-
Notifications
You must be signed in to change notification settings - Fork 7
Event Table
The event table will store events generated from different sensors per-day per-user. All the events are stored in one field and the full event list will be overwritten after reprocessing. The rational behind this design is to have a schema that can avoid read/update race condition thus has a high throughput.

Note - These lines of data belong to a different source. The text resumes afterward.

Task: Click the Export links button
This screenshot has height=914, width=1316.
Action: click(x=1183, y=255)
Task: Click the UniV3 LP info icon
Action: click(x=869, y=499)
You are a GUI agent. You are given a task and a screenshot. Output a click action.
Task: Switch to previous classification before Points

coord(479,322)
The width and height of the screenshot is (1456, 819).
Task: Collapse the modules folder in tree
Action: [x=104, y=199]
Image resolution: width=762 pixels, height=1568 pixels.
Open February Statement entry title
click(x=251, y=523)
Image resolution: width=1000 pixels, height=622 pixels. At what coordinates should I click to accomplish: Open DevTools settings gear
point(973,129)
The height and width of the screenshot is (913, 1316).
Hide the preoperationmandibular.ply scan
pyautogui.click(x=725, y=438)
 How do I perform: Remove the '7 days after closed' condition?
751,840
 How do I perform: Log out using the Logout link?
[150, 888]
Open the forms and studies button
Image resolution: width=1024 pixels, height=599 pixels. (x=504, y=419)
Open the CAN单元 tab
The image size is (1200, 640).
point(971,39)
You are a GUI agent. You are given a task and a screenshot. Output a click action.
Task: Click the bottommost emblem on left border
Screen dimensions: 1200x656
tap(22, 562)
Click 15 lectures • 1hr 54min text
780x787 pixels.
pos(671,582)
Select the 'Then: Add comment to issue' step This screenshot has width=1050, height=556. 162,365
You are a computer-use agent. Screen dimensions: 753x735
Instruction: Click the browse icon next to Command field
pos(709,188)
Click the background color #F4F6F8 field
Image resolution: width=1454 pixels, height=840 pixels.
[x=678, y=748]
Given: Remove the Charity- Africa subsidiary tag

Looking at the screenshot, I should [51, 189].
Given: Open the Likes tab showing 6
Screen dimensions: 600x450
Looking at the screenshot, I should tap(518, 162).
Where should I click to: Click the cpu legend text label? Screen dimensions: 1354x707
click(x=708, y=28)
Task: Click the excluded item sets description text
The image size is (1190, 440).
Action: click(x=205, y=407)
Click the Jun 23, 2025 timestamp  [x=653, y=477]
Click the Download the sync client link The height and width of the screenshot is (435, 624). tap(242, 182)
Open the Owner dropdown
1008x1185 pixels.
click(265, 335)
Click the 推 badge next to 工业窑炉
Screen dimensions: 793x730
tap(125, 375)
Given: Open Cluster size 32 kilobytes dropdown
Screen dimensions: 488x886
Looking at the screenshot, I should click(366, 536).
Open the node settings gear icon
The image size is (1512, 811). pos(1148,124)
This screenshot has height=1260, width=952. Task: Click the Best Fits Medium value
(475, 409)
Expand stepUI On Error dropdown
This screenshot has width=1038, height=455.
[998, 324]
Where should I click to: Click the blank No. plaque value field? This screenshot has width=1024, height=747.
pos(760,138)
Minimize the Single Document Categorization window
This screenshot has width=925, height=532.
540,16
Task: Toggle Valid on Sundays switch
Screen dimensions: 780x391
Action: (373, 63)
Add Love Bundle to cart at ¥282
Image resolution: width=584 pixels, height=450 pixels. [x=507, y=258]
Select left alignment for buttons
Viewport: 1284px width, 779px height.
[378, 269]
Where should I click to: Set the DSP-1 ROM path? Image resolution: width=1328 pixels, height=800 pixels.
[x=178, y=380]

Attribute Name | Attribute Type | Memo |
---|---|---|
account_id | Hash Key | Account ID of the user |
target_date_of_night | String, Range Key | The date of targeted sleeping night, in user's local time. |
events_data | Binary | Compressed JSON data which corresponds to List data structure. The compression algorithm is specified in "compression_type" field, currently BZip2 is used due to its high compression rate. |
compression_type | Number | The compression type corresponds to Compression.CompressionType enum. |
DynamoDB limits each attribute to 64KB. To be safe, we want the compressed data less than half of the limit, which is 32KB. We tried three algorithms with the following setup: Raw data: A full-day event list with three types(MOTION, NOISE, LIGHT) of events. For each type, the first event begins at the beginning of the testing date. Each event lasts for 1 minute, which is the collection interval of motion data. So we have 3 * 24 * 60 = 4320 events. Compression Algorithms: Snappy, GZip, BZip2 Testing round: 100 rounds on the same data
Algorithm | Output Data Size(Bytes) | Compression Time(Million Seconds) | Decompression Time(Million Seconds) |
---|---|---|---|
Raw Data | 489601 | N/A | N/A |
BZip2 | 11362 | 9613 | 912 |
GZip | 25051 | 557 | 89 |
Snappy | 54792 | 62 | 31 |
From the result Snappy is the fastest, however, due to its non-bitwise compression design, it has the lowest compression ratio. GZip is roughly 10 times slower in compression and 30 times slower in decompression, comparing to Snappy. But GZip's final output is only half-size. BZip2 has the best compression ratio, which is almost 43:1. However it is 155 times slower in compression and 29 times slower in decompression, comparing to Snappy.
Due to the limit of 64KB each record and the possibility to add more event lists as addition attributes, as well as the current design that all reprocessing only triggered by motion data upload, we decide to go with the CPU heavy BZip2 compression. However, a field "compression_type" is added so we have the flexibility to change algorithm later.